[PROVIDED TEXT Boundary: Start]

When Prescription Medication Goes Wrong

  • Published : July 2, 2020

If you’re senior taking prescribed drugs and over-the-counter supplements your doctor doesn’t know about, you might be speeding down the road to danger. Even normal supplements like vitamins, CoQ10 or fish oil might cause reactions with prescriptions.

There are many reasons this could happen, and this article suggests ways to prevent it, including keeping your doctor current on your daily intake, and only using one pharmacy, which can easily look for fed flags from possible interactions.

Older people often take a variety of prescription medications. Their doctors need to know about all of them, as well as any vitamins, supplements or over-the-counter medications they take in order to avoid side effects.

Chances are if you’re 65 or older, you have at least five prescribed medications in your medicine chest. They may be necessary to treat a variety of conditions and prescribed by several doctors who don’t know about each other. If you’ve forgotten to mention these drugs to each physician, you may be setting yourself up for problems.

According to a recent study published in the Journal of the American Medical Association, each year more than a third of the more than 40 percent of people older than 65 who take some type of medication will suffer a side effect or adverse drug event. There are multiple reasons for this: Older adults often have several chronic conditions such as high blood pressure and diabetes; may have age-related physiological changes that cause a negative reaction to certain drugs and may be taking an over the counter drug or herbal supplement along with their prescribed meds.

The chances of these non-prescriptions drugs interacting with prescribed medication increase with each added medication. In addition, older people often use several pharmacies, canceling the ability of their pharmacist to monitor drugs that may interact with each other.

As we age, reductions in liver and kidney function may change the way a drug is broken down and eliminated from the body. In some cases, the medication may stay in the body for a longer period of time, causing severe side effects. In addition, a decline in body weight and loss of fluid and fatty tissue can allow certain drugs to concentrate in the body.

For seniors who use herbal supplements, prescribed drugs may be rendered less effective or cause dangerous side effects. According to a study by the Intermountain Medical Center in Salt Lake City, certain drugs such as digoxin, phenobarbital and warfarin are highly sensitive and can easily become more or less effective when taken with a supplement.

[PROVIDED TEXT Boundary: End]

■ QUESTIONS TO ANSWER
a) In the article on prescription medication, reproduce the passage from "When Prescription Medication" to "reactions with prescriptions.", substituting "dietary products" for "supplements" wherever it occurs.
b) Translate the following sentence from the article on prescription medication into French: "As we age, reductions in liver and kidney function may change the way a drug is broken down and eliminated from the body."

[DATA EXCERPTS Boundary: Start]

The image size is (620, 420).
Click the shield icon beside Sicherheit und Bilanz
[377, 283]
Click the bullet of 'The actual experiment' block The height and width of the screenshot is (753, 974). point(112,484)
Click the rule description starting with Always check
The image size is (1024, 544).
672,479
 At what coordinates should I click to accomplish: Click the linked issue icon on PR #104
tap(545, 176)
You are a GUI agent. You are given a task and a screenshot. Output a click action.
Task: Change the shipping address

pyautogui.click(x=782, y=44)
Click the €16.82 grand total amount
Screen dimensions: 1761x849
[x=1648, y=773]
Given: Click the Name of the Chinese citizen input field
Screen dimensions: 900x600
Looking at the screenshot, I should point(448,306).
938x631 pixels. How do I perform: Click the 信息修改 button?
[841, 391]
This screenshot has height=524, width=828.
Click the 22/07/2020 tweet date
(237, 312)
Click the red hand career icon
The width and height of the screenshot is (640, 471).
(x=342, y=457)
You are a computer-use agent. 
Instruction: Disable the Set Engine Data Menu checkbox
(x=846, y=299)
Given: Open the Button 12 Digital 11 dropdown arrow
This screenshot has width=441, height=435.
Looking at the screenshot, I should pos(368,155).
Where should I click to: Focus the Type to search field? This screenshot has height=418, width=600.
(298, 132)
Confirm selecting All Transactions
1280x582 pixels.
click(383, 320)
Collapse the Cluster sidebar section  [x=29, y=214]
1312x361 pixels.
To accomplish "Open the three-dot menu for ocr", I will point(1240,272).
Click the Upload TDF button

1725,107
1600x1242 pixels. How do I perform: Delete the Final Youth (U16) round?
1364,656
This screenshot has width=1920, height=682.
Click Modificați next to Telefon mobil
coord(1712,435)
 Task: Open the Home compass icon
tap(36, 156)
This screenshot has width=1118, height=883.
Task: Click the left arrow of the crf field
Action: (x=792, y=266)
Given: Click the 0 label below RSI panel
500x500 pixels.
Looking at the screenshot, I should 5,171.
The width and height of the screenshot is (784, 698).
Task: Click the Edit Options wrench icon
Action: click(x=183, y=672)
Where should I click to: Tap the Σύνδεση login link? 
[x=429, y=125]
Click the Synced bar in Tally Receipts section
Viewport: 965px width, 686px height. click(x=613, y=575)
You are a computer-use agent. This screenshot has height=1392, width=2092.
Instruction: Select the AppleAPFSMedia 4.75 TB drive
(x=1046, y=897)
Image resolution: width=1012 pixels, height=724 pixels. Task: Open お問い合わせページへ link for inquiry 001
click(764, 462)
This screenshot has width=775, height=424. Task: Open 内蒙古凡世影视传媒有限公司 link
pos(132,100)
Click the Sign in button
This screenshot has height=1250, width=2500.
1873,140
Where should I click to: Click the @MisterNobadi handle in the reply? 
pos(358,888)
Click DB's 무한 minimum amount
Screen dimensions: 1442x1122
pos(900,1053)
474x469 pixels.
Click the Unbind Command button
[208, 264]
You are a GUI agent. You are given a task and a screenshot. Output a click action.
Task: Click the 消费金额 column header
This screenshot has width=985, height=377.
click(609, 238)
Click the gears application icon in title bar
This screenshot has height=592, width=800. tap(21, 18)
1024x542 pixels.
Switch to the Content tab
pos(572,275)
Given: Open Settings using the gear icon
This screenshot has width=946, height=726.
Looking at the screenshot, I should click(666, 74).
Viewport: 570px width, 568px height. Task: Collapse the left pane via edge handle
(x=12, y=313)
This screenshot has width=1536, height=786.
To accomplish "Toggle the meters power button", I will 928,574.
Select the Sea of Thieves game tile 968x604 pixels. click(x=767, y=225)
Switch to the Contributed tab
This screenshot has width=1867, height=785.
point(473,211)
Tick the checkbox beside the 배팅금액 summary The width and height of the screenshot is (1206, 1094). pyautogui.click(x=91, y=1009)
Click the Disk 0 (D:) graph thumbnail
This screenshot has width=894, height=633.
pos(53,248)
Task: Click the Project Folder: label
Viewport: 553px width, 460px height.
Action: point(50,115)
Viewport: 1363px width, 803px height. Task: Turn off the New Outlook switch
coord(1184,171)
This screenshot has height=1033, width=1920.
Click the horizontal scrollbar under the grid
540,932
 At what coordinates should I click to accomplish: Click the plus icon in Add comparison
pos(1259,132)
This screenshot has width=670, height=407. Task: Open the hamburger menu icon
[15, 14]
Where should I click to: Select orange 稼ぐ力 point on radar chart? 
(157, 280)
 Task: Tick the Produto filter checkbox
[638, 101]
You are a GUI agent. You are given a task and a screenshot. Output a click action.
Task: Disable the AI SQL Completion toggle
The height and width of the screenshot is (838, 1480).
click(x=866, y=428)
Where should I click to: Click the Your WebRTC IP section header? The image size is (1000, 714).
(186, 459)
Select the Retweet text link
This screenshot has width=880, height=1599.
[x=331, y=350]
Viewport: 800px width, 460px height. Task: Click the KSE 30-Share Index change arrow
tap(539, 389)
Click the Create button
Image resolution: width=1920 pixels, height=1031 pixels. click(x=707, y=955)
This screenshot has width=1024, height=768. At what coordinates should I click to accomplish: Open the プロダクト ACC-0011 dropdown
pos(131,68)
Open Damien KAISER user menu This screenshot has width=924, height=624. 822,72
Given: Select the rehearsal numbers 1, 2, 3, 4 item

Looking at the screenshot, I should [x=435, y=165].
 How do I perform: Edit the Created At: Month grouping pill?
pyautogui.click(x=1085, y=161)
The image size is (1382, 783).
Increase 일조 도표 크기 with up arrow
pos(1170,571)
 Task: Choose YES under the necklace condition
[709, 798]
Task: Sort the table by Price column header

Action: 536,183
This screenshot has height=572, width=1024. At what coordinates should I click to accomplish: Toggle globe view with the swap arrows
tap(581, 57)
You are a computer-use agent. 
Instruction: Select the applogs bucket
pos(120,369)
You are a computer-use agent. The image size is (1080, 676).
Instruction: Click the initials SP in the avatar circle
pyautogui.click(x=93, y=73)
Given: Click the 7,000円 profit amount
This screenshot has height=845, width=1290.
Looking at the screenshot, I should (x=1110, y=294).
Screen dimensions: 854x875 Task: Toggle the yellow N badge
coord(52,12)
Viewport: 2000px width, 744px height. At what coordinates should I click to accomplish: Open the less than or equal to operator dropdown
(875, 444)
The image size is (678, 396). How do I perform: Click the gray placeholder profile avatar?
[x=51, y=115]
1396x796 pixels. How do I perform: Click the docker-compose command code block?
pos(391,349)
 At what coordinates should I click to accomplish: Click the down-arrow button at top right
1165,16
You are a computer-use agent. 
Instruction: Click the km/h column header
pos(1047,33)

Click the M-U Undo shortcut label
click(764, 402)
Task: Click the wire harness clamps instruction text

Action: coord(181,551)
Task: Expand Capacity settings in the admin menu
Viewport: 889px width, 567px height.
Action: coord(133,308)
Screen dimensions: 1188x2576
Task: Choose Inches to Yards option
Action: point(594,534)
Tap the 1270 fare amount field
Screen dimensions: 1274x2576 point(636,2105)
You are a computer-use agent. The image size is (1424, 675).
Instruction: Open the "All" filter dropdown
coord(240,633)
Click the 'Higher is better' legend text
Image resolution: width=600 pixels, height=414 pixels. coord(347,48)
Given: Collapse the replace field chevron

[DATA EXCERPTS Boundary: End]

■ ANSWER SET
a)
When Prescription Medication Goes Wrong

  • Published : July 2, 2020

If you’re senior taking prescribed drugs and over-the-counter dietary products your doctor doesn’t know about, you might be speeding down the road to danger. Even normal dietary products like vitamins, CoQ10 or fish oil might cause reactions with prescriptions.

b) En vieillissant, la diminution des fonctions hépatique et rénale peut modifier la manière dont un médicament est décomposé et éliminé de l'organisme.